All the victims were taken to the camp at Gurs.

Little or no attempt was made to separate French citizens from "deportables". Victims taken to Gurs from the camp at Nexon included Polish and Czech Jews who had fought for France in 1940 or were members of the Foreign Legion. One was a 65-year old rabbi. They were given five minutes to pack their bags. From Gurs two transports to Drancy were organised: one of 975 Jews on 26 February; the other, of 770 Jews, on 2 March.
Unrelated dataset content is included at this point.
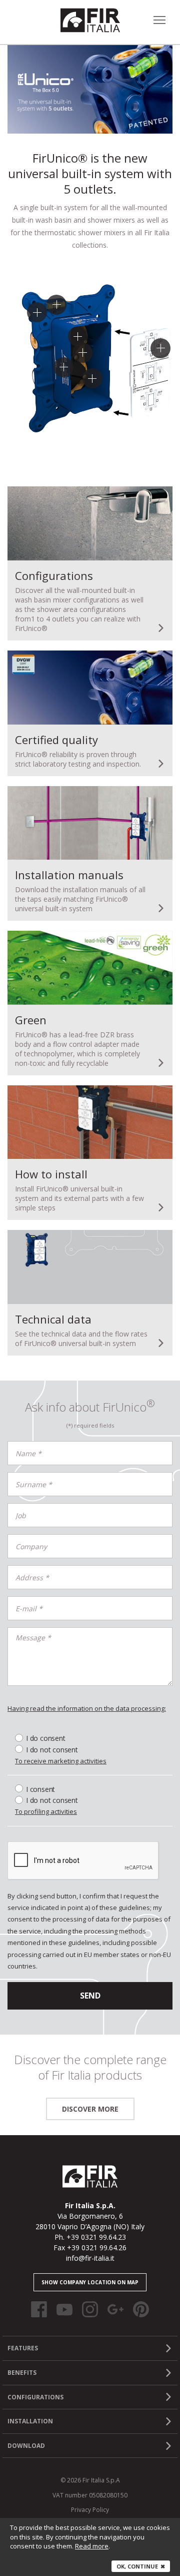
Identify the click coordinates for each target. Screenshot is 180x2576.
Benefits (22, 2373)
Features (23, 2348)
Jews in Drancy Courtyard #1
Jews in Drancy Courtyard #1
Convoy No 50: The first contingent, reduced to 888 men aged from 16 to 65, made up almost all Convoy No 50, which left Drancy for Sobibor on 4 March 1943. 136 deportees from Drancy, including 66 women, were added to them. The 1,024 deportees included 377 Poles, 268 Germans, 99 Austrians, 91 Russians and 30 Dutch prisoners, a total of 865. The remaining 159 victims were presumably French citizens. They included Elie, Marie and Suzanne Levi, born in Paris in 1929, 1934 and 1937 respectively. The official destination of Convoy 50 was Chelm near Lublin, where some of the deportees were selected for work at Majdanek before being transferred to Auschwitz in July 1943. Four of them were still alive in 1945. The rest of the convoy was gassed at Sobibor.
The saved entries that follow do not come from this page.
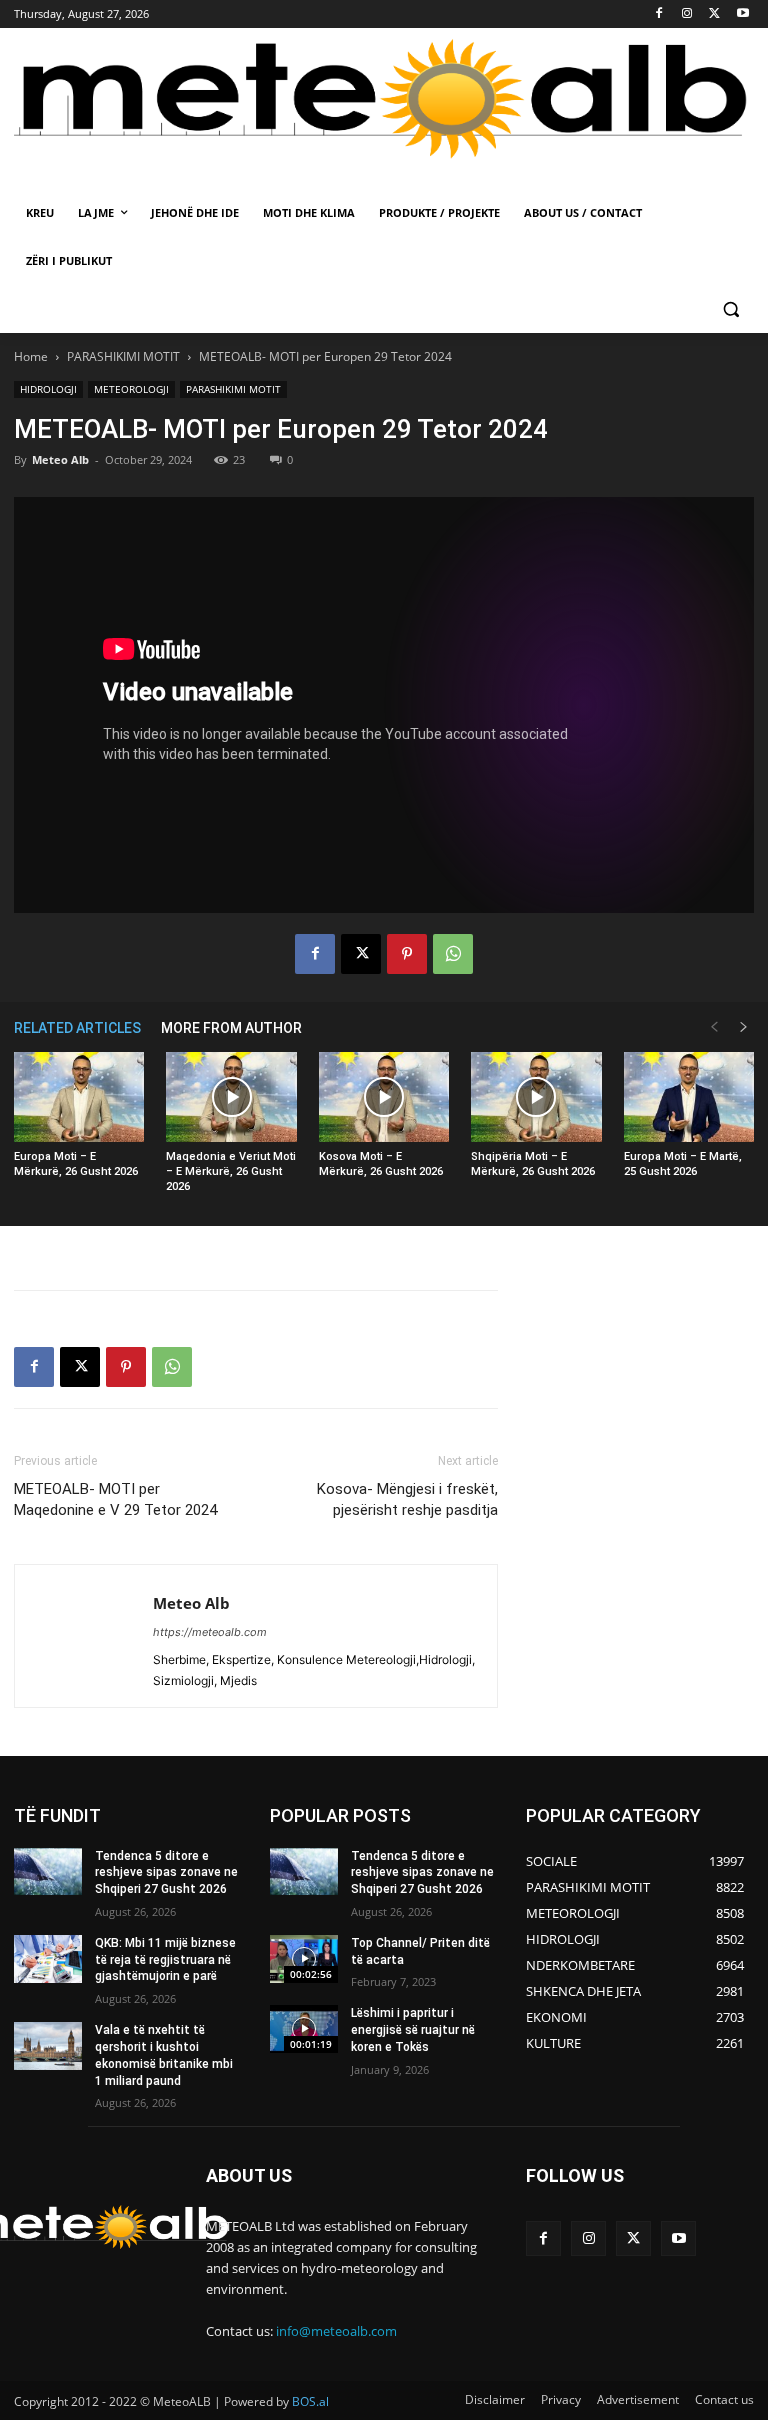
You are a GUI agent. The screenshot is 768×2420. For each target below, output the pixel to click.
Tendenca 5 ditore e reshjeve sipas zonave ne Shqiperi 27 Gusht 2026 (166, 1873)
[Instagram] (687, 14)
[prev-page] (714, 1027)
Convoy No 51: The 770 Jews transferred from Gurs on 2 March were joined by over 150 Jews assembled at the camp of Nexon. On arrival at Drancy they numbered 926 men, aged from 16 to 65, the majority aged from 37 to 45. Once again, many of these victims had fought for France; some of them had been decorated. 73 Drancy internees, including 39 women, were added to this contingent to make up the required number. The youngest member of the convoy, Victor Fiszban, was born in Piotrkow in 1928. Convoy 51 was also sent to Chelm, and then on to Sobibor. There were 6 survivors in 1945: Two of them, Mendel Fuks and Maurice Jablonsky, said that on arrival at Sobibor they were selected with a group of young people to go and work "very hard", and they at once set off again for Majdanek without entering Sobibor. Those selected were subsequently transferred to Auschwitz or Budzyn labour camp.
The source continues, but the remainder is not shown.